Dihydrosphingolipids are associated with steatosis and increased fibrosis damage in non-alcoholic fatty liver disease.

ABSTRACT

Dihydrosphingolipids are lipids biosynthetically related to ceramides. An increase in ceramides is associated with enhanced fat storage in the liver, and inhibition of their synthesis is reported to prevent the appearance of steatosis in animal models. However, the precise association of dihydrosphingolipids with non-alcoholic fatty liver disease (NAFLD) is yet to be established. We employed a diet induced NAFLD mouse model to study the association between this class of compounds and disease progression. Mice fed a high-fat diet were sacrificed at 22, 30 and 40 weeks to reproduce the full spectrum of histological damage found in human disease, steatosis (NAFL) and steatohepatitis (NASH) with and without significant fibrosis. Blood and liver tissue samples were obtained from patients whose NAFLD severity was assessed histologically. To demonstrate the effect of dihydroceramides over NAFLD progression we treated mice with fenretinide an inhibitor of dihydroceramide desaturase-1 (DEGS1). Lipidomic analyses were performed using liquid chromatography-tandem mass spectrometry. Triglycerides, cholesteryl esters and dihydrosphingolipids were increased in the liver of model mice in association with the degree of steatosis and fibrosis.

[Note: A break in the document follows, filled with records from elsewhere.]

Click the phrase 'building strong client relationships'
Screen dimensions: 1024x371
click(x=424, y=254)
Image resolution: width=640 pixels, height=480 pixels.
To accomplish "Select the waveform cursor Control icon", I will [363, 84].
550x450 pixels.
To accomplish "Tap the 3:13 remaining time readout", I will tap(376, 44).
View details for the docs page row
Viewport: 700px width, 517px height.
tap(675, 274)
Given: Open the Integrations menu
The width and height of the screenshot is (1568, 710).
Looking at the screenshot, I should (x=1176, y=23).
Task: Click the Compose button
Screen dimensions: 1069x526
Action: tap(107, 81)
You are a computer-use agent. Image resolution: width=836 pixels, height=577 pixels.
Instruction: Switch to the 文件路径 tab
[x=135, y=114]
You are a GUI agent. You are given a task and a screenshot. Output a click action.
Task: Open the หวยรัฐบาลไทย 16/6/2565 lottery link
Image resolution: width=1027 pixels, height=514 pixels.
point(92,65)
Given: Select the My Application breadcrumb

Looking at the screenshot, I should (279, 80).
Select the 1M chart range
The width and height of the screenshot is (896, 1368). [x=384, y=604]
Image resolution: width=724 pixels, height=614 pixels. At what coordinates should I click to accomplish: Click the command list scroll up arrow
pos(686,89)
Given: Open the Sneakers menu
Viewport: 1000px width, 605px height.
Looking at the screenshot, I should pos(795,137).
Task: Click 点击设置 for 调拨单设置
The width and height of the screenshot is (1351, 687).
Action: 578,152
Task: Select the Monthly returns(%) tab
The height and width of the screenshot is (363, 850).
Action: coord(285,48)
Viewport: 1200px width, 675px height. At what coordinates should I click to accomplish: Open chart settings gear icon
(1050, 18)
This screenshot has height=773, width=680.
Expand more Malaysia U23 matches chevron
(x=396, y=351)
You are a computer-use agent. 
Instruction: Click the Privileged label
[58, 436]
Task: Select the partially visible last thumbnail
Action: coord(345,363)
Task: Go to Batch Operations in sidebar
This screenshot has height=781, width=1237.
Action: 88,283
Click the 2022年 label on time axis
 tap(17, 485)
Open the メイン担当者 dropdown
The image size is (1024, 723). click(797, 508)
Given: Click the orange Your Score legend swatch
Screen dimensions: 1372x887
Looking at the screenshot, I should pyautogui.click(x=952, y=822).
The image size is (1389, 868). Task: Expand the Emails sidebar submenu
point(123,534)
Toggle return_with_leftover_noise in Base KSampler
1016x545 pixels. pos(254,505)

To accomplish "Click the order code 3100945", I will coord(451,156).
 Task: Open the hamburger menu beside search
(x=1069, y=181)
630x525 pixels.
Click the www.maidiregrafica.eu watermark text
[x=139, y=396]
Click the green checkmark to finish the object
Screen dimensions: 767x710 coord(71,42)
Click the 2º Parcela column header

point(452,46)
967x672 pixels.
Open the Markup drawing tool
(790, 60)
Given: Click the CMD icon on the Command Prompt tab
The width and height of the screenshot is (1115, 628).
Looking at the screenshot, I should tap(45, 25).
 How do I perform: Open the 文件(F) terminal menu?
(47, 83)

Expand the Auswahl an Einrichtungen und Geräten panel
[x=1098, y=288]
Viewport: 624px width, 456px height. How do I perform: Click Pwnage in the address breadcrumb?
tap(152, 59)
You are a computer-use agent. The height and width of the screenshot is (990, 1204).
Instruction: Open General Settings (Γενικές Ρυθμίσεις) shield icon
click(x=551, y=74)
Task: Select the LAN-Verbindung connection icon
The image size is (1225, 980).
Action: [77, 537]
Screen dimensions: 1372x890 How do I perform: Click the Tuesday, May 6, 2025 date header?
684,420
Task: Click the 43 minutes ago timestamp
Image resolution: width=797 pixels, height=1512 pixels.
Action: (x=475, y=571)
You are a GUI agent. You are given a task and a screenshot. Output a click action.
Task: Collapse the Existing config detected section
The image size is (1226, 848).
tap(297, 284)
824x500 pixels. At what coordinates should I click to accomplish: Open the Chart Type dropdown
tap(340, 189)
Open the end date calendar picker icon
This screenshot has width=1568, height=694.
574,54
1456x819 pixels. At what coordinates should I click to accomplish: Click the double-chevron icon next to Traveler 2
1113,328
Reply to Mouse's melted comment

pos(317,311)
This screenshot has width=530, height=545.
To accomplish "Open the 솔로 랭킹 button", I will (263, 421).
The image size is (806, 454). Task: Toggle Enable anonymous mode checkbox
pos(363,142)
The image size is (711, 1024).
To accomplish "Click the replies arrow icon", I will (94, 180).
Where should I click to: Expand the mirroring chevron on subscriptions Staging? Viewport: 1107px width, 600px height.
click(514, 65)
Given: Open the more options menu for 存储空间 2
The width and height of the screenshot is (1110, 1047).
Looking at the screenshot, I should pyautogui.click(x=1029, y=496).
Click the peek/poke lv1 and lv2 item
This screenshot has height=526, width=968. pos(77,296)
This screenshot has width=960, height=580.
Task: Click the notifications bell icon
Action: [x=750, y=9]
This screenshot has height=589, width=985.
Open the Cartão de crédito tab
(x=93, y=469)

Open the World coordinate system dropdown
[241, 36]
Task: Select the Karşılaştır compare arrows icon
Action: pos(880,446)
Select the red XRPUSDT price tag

Dihydroceramides increased with the histological severity observed in liver samples of mice (0.024 ± 0.003 nmol/mg vs 0.049 ± 0.005 nmol/mg, non-NAFLD vs NASH-fibrosis, p < 0.0001) and patients (0.105 ± 0.011 nmol/mg vs 0.165 ± 0.021 nmol/mg, p = 0.0221). Inhibition of DEGS1 induce a four-fold increase in dihydroceramides improving steatosis but increasing the inflammatory activity and fibrosis. In conclusion, the degree of histological damage in NAFLD correlate with dihydroceramide and dihydrosphingolipid accumulation. LAY SUMMARY: Accumulation of triglyceride and cholesteryl ester lipids is the hallmark of non-alcoholic fatty liver disease. Using lipidomics, we examined the role of dihydrosphingolipids in NAFLD progression. Our results demonstrate that de novo dihydrosphingolipid synthesis is an early event in NAFLD and the concentrations of these lipids are correlated with histological severity in both mouse and human disease.